**SUPPLIED DATA**:

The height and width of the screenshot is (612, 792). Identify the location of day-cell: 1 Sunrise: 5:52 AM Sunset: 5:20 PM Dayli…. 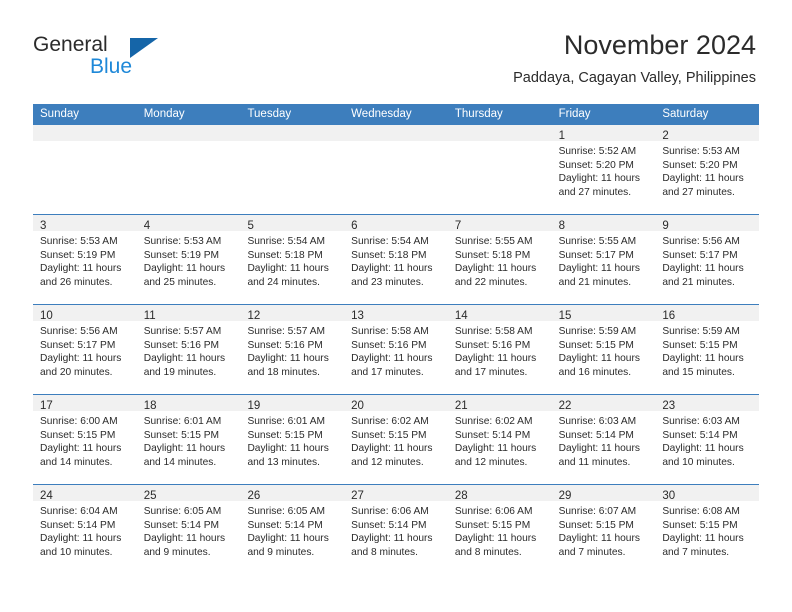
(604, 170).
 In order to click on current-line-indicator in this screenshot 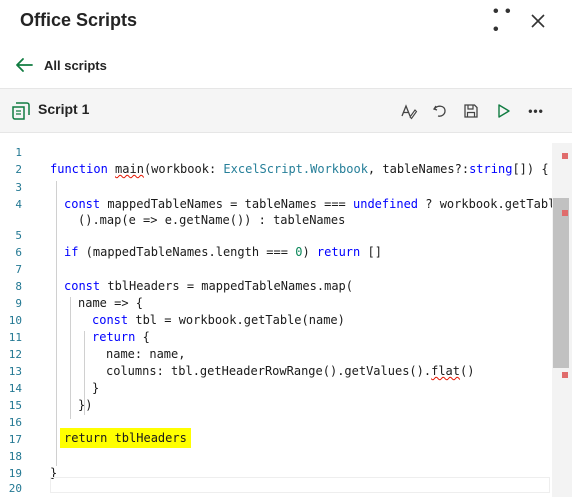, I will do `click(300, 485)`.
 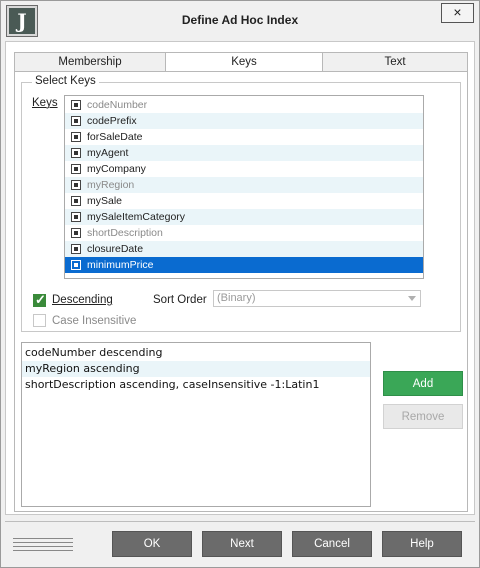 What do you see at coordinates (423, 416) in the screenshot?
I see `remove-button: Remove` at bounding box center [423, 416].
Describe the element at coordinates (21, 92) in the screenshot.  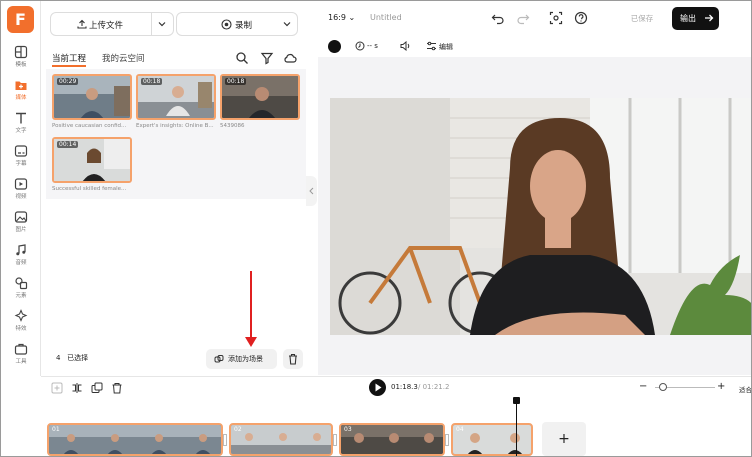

**ASSIGNMENT**: Copy out the records exactly, beginning at the line that contains "What do you" and continuing through the end of the records. Leave out the pictures.

**SOLUTION TO THIS PROBLEM**:
  What do you see at coordinates (423, 416) in the screenshot?
I see `remove-button: Remove` at bounding box center [423, 416].
Describe the element at coordinates (21, 92) in the screenshot.  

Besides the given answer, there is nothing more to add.